In Mexico, Fears a New Water Treatment Plant Will Kill Wastewater Farming Rebecca Blackwell - The Associated Press | |
go to original April 24, 2017 |
A farmer and his son look on as they flood irrigate a field with wastewater before planting corn, in Mixquiahuala, Hidalgo state, Mexico. (AP/Rebecca Blackwell)
For more than 100 years, most of what gets flushed down Mexico City's toilets has resurfaced two hours to the north in the rivers and reservoirs of the rural Mezquital Valley. A massive new water treatment plant is about to change this.
But rather than welcoming the prospect of cleaner water, angry farmers are demanding the government honor an 1895 presidential decree granting them the right to the capital's untreated sewage, which they see as fertilizer-rich, if foul, irrigation water.
It's a standoff that pits public health concerns — not just for valley residents but for the Mexicans elsewhere who eat the crops — against fears that family farms will go under if they lose access to the raw sewage after the $530 million Atotonilco plant in Hidalgo state, billed as the largest of its kind in Latin America, goes online.
...The capital's waste was hardly seen as a boon when it first began arriving in the poor, semi-arid valley traditionally inhabited by the indigenous Otomi people.
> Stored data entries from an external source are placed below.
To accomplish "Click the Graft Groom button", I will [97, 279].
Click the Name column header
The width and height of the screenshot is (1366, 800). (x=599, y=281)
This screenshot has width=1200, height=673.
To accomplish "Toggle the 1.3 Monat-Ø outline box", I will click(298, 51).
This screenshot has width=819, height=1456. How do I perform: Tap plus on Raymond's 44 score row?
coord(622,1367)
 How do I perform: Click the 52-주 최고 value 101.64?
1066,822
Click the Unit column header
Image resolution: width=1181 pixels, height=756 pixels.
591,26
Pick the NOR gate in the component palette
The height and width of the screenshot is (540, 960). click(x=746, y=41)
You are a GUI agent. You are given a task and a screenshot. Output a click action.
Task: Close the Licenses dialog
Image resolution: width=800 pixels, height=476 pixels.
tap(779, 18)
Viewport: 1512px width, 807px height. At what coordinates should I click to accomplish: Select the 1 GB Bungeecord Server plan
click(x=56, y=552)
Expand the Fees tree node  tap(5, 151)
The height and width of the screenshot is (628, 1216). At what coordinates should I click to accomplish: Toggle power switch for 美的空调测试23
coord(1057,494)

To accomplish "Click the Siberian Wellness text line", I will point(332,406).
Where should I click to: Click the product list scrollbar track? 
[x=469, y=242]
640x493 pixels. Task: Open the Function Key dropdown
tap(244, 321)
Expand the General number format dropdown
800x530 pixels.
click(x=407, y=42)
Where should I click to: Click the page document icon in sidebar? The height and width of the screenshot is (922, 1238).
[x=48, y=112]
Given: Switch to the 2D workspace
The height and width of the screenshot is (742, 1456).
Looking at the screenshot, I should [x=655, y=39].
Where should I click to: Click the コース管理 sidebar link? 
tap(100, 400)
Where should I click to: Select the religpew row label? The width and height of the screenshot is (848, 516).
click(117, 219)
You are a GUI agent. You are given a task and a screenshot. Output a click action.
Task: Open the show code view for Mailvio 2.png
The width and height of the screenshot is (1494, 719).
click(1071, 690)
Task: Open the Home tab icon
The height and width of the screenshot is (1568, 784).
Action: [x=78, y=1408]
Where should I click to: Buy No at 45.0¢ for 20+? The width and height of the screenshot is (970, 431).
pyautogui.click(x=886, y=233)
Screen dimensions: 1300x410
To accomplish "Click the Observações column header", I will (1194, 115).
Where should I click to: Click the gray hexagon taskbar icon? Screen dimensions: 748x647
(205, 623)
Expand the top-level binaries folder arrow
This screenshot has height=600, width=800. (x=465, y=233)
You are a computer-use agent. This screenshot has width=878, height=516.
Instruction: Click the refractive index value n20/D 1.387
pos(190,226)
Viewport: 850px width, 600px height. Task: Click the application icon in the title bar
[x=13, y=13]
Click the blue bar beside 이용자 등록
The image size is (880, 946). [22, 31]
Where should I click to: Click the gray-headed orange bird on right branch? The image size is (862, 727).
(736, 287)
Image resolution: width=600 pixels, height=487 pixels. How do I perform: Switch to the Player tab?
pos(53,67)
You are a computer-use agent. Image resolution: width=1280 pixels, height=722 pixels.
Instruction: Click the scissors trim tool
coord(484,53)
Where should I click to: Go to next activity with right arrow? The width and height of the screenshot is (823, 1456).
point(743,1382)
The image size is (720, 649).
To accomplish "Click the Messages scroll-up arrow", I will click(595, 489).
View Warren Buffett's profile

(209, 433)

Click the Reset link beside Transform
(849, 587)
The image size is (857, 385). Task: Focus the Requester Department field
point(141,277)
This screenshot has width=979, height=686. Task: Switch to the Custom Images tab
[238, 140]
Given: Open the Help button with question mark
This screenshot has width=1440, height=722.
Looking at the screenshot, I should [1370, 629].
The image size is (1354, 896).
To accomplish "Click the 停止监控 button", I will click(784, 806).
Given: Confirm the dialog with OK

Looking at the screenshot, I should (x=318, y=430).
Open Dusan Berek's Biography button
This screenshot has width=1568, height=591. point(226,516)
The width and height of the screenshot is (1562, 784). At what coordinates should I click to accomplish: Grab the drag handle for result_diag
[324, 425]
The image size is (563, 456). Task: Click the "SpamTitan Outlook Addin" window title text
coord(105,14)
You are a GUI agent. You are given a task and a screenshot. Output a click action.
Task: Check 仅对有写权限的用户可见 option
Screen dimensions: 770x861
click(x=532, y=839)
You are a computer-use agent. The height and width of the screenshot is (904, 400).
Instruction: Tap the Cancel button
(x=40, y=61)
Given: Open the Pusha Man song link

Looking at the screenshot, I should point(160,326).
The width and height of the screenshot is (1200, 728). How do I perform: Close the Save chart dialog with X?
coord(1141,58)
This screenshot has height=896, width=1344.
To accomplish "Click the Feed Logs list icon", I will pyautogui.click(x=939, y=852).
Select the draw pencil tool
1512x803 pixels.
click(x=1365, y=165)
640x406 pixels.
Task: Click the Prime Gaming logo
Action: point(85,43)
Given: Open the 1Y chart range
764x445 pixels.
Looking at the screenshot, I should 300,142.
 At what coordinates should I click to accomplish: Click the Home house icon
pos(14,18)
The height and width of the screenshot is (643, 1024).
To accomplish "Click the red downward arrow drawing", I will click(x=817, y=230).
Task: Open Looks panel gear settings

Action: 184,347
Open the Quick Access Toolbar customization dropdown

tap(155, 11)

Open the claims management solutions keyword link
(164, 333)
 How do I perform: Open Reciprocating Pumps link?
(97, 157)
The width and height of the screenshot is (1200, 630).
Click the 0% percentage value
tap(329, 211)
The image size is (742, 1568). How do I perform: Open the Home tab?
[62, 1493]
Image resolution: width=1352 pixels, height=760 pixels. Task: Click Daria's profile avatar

But over the decades, the "aguas negras," or "black waters," transformed the region into one of Mexico's most productive breadbaskets. Today, a vast network of low-tech, gravity-based canals irrigates more than 90,000 hectares (220,000 acres).
According to Fernando Sanchez, a 37-year-old opponent of the plant, corn fields here yield an average of 15 tons per hectare (6 tons per acre) and some produce as much as 18 tons (7.3 tons). Once they switch to treated water, he predicts that could fall by nearly half.
Costs are also likely to rise as farmers switch to fertilizers and agrochemicals, which entail their own environmental risks, to make up for the loss of the sewage. Without government support, they say agriculture in the region could become unsustainable and spur migration to the United States and elsewhere in Mexico.